'Stop Protecting Joe Biden': Trump Campaign Presses Commission to Allow In-Person Debate

President Donald Trump's campaign manager demanded that the planned second debate between Trump and Democratic presidential nominee Joe Biden move forward in person after the president refused to participate in a virtual debate on Thursday.

Trump and Biden were scheduled to face off in a town hall format debate in Miami, Florida on October 15. However, the Commission on Presidential Debates (CPD) announced Thursday that the debate would be held virtually instead due to Trump's COVID-19 diagnosis last Thursday night.

Biden agreed to participate after the commission announced the debate would be held virtually, a decision made by CPD without consulting either campaign. However, Trump said during a Fox Business interview shortly after the announcement that he would not participate, saying he was "not going to waste my time on a virtual debate" where "they cut you off whenever they want."

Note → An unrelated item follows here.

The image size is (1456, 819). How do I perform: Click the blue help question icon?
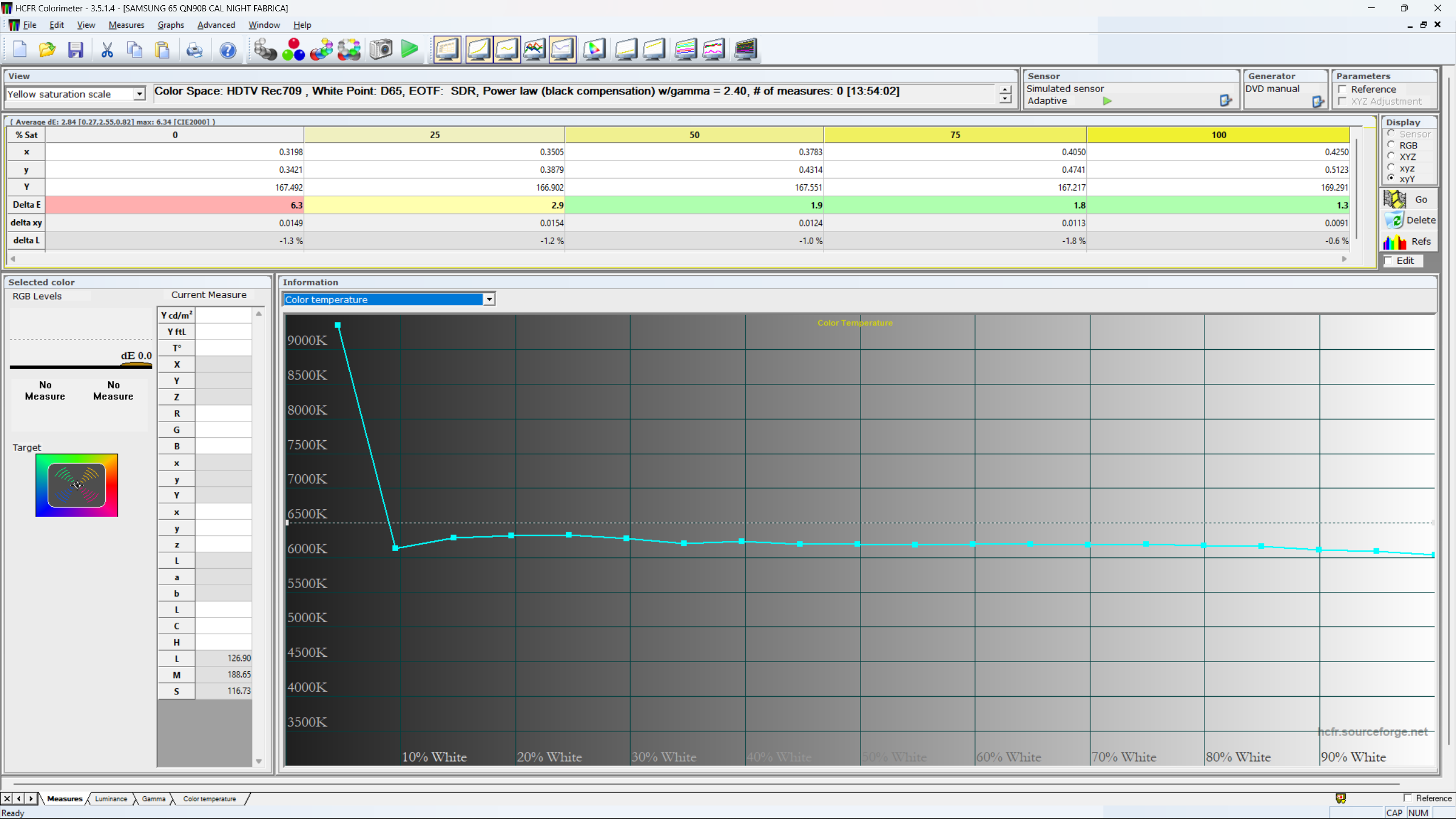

"President Trump's physician, Dr. Sean Conley, says the President will be medically cleared for 'safe return to public engagements' by Saturday, five full days before the originally scheduled debate in Miami on October 15," Trump campaign manager Bill Stepien, who tested positive for COVID-19 last Friday, said in a statement.

President Donald Trump
President Donald Trump participates in his first debate with Democratic presidential nominee Joe Biden in Cleveland, Ohio on September 29, 2020. Win McNamee/Getty

Stepien cited a memorandum released by the White House doctor on Thursday, stating that "based on the trajectory of advanced diagnostics" being conducted, Conley would "fully anticipate" Trump will be ready for a "safe return to public engagements" by Saturday.

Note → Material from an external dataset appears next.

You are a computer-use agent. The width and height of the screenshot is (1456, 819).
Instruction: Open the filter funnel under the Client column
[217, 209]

Although Stepien claimed that Trump "will be medically cleared" on Saturday, the wording of Conley's memo indicates that his clearance would depend "on the trajectory" of his illness, which is unclear.

"There is therefore no medical reason why the Commission on Presidential Debates should shift the debate to a virtual setting, postpone it, or otherwise alter it in any way," Stepien's statement continued. "CPD Chairman Frank Fahrenkopf admits that they consulted with no one before unilaterally changing the format of a debate, well in advance of any knowledge of what the President's condition would be on debate night."

Stepien demanded that the event be allowed "to proceed as it was agreed to months ago," while claiming that it will be safe for Trump to participate without infecting others. It is not clear that would be the case, especially since the timeline of Trump's full recovery cannot be known in advance.

The Centers for Disease Control and Prevention says that those infected with the virus should remain isolated for 10 days after the onset of symptoms. Safe contact with others is only possible after 24 hours has passed without fever, unaided by medication that might be used to suppress fever.

Other experts believe that COVID-19 patients could remain contagious 10-14 days after their symptoms subside.

Stepien also suggested that the CPD's choice to make the debate virtual was part of a conspiracy against Trump, insisting they "must stop protecting Joe Biden from this in-person debate." He claimed that "the American people can see through this obvious attempt to shield Biden from another shellacking like he got two weeks ago in Cleveland."

Polling suggests that more Americans believe Biden won the first debate than Trump. Recent surveys also indicate that the share of those who intend to vote for the former vice president over Trump has grown since the debate and the president's COVID-19 diagnosis.

Trump and some of his allies have cited favorable results from certain online surveys as evidence that his performance was well received.

Regardless of whether the second debate moves forward in person or virtually, or does not happen at all, opportunities for Trump to improve on his sagging poll numbers before Election Day on November 3 are rapidly diminishing. The third and final debate is planned to take place in person in Nashville, Tennessee on October 22.

Newsweek reached out to the CPD for comment.